Updated

President Bush is expected to nominate Marine Gen. Peter Pace to serve a second two-year term as chairman of the Joint Chiefs of Staff, maintaining Pace's leadership during the increasingly unpopular Iraq war.

The move would keep Pace as one of the nation's top two military leaders for eight years — longer than anyone else has served as chairman and vice chairman of the joint staff, since the top job was first filled in 1949.

A senior defense official, who requested anonymity because the announcement had not yet been made, said it was not clear when the decision would be made public. Pace's renomination requires at least two waivers. One is because he will have served more than six years as either the chairman or vice chairman of the joint staff, and the second would allow him to continue to serve on active duty beyond the age of 62. The Vietnam War veteran will turn 62 in November.
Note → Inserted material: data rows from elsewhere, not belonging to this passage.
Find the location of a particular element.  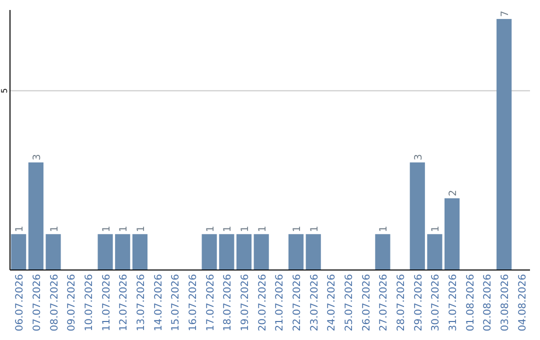

x-tick-label: 12.07.2026 is located at coordinates (124, 303).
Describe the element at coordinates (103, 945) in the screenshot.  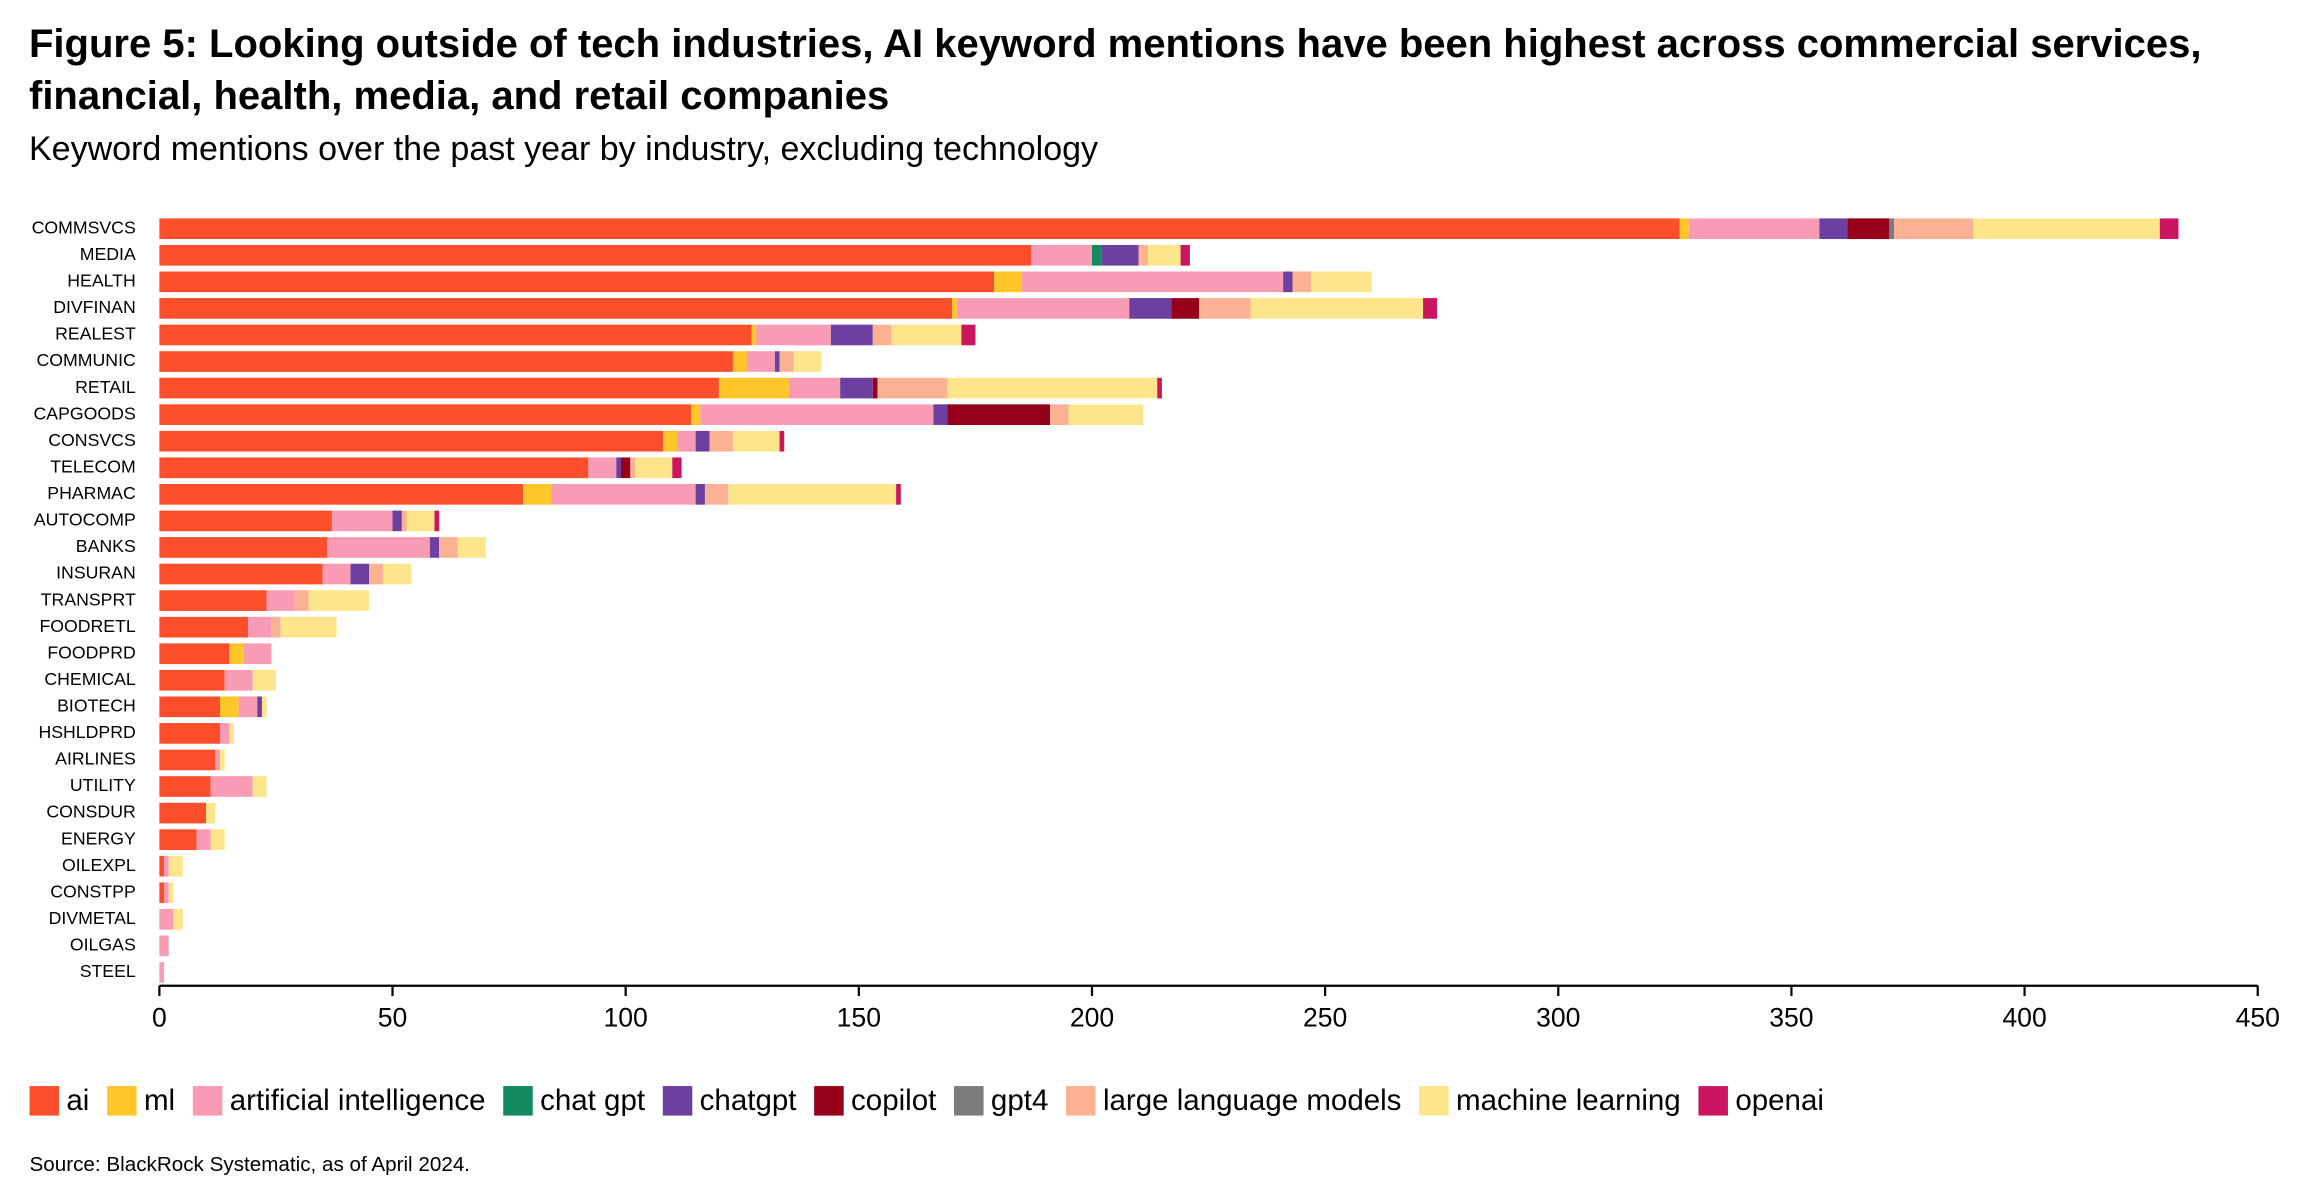
I see `y-tick-label: OILGAS` at that location.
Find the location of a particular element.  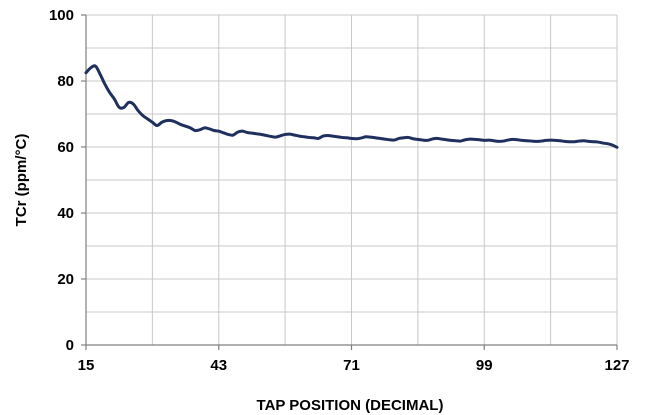

y-axis-title: TCr (ppm/°C) is located at coordinates (22, 180).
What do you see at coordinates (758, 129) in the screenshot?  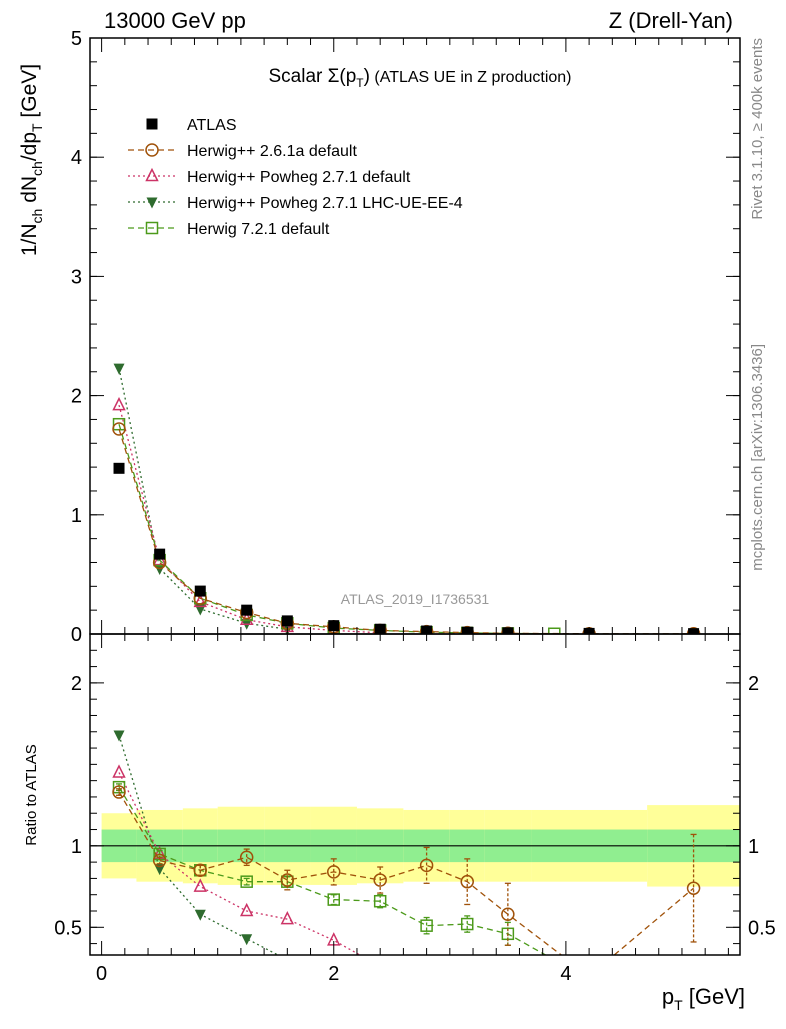 I see `rivet-label: Rivet 3.1.10, ≥ 400k events` at bounding box center [758, 129].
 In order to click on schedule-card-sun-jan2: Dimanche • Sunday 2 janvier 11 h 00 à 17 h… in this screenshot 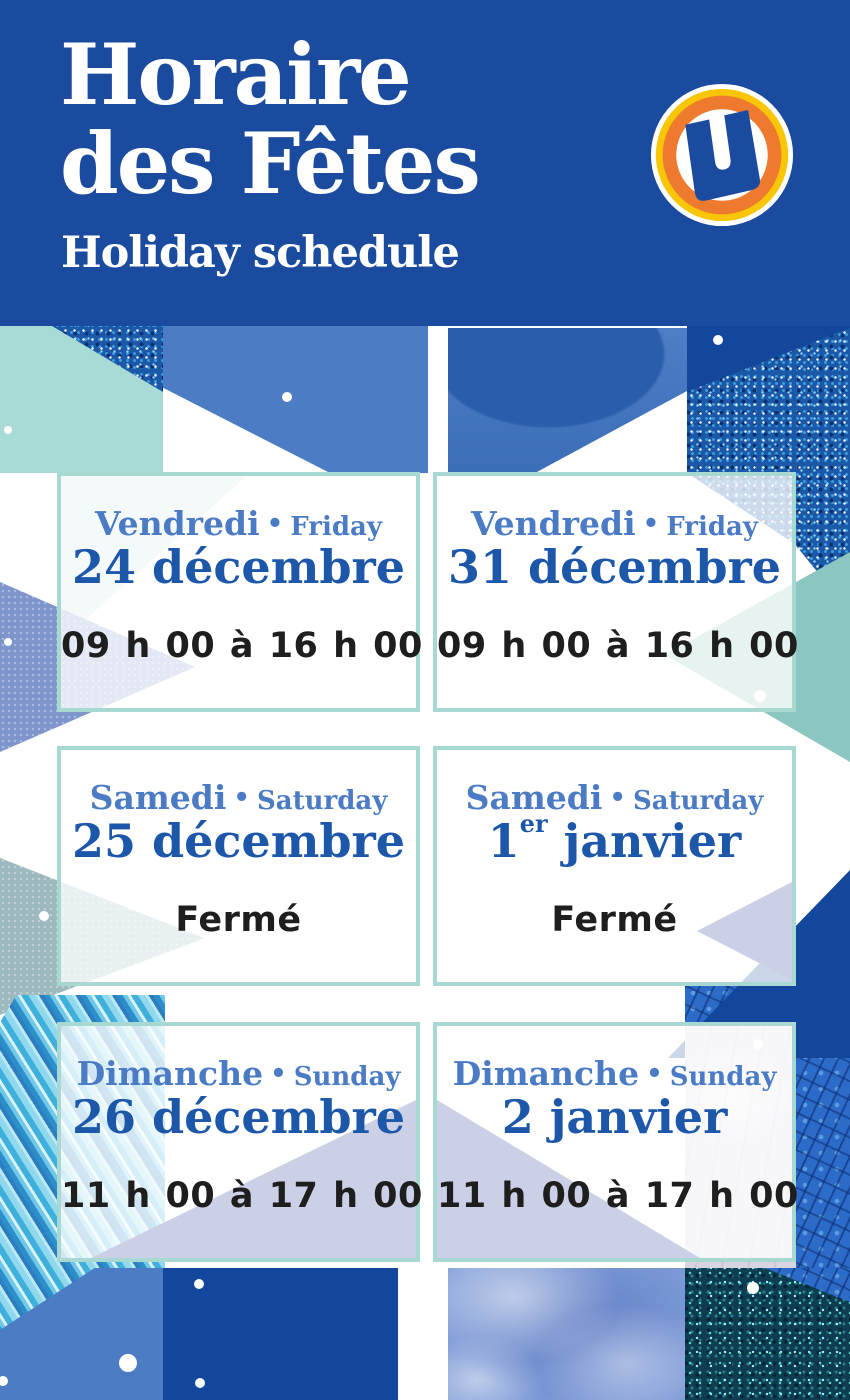, I will do `click(616, 1142)`.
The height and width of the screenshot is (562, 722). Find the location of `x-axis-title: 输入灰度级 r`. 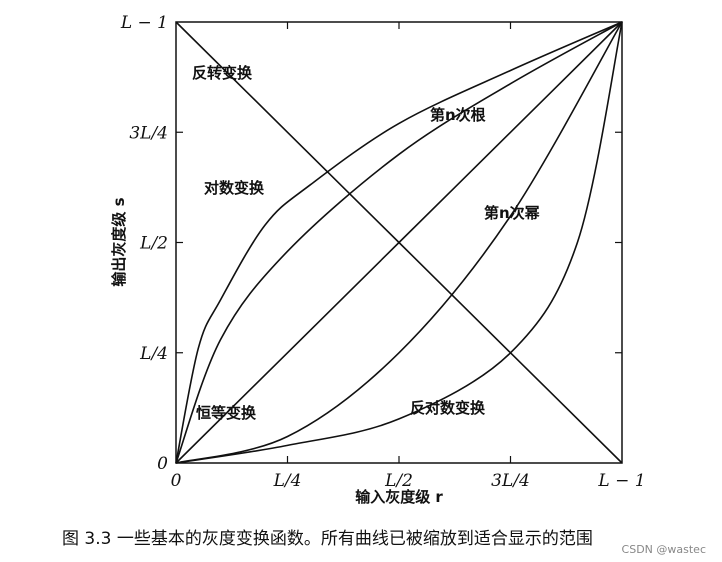

x-axis-title: 输入灰度级 r is located at coordinates (399, 497).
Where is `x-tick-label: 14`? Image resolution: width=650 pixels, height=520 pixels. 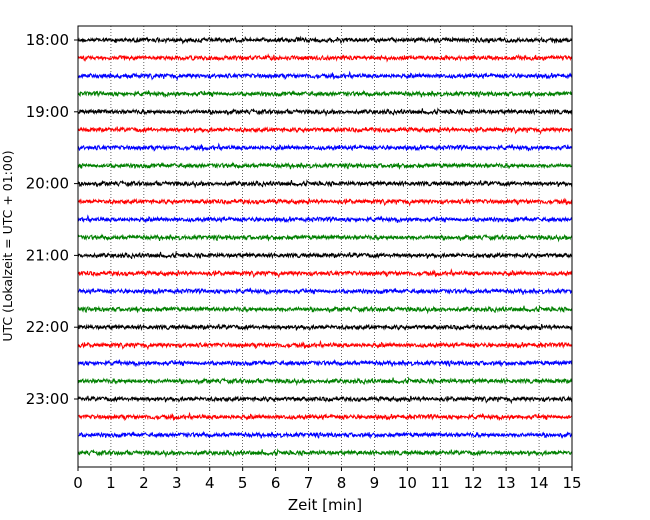
x-tick-label: 14 is located at coordinates (540, 483).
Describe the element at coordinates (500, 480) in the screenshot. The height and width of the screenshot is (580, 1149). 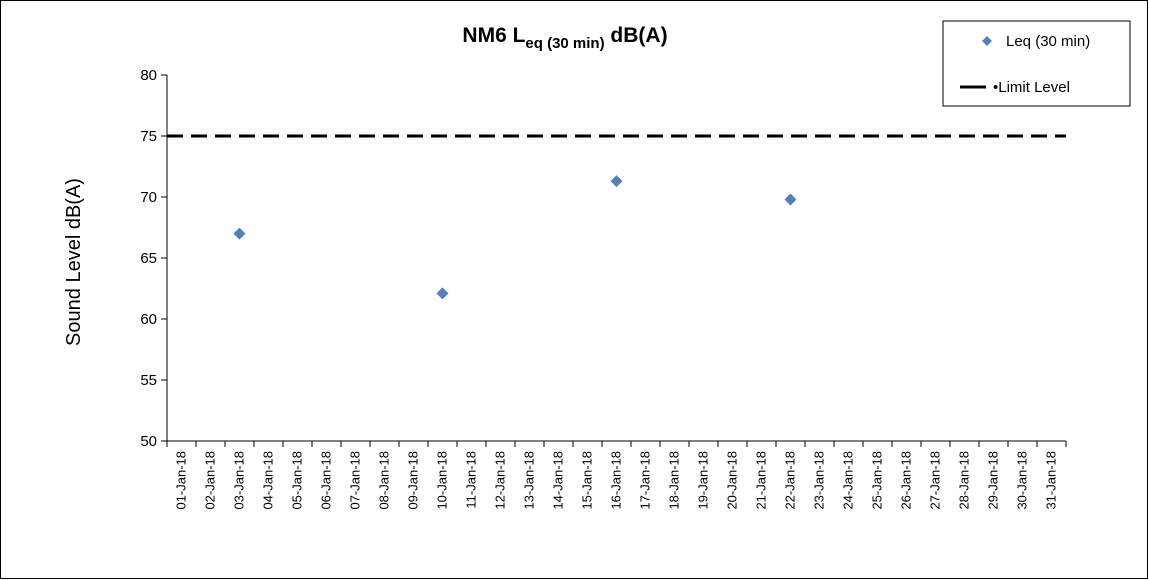
I see `x-tick-label: 12-Jan-18` at that location.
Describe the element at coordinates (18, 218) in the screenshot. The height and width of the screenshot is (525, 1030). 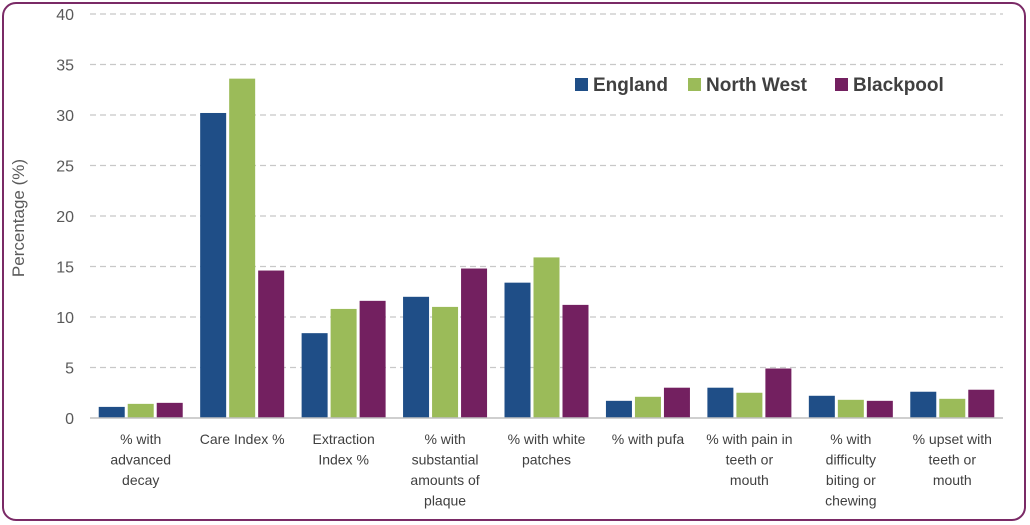
I see `y-axis-label: Percentage (%)` at that location.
Although Pace has held a top leadership position during the entire length of the Iraq and Afghanistan conflicts, he has largely escaped the harsh criticism faced by other architects of the war. Former Defense Secretary Donald Rumsfeld stepped down late last year after a watershed anti-war election vote gave control of the House and Senate to the Democrats.

And more recently, the cadre of U.S. military commanders in the Middle East has turned over — giving the administration a fresh group of leaders to map out how to extricate U.S. troops from Iraq without leaving the fledgling democracy in chaos.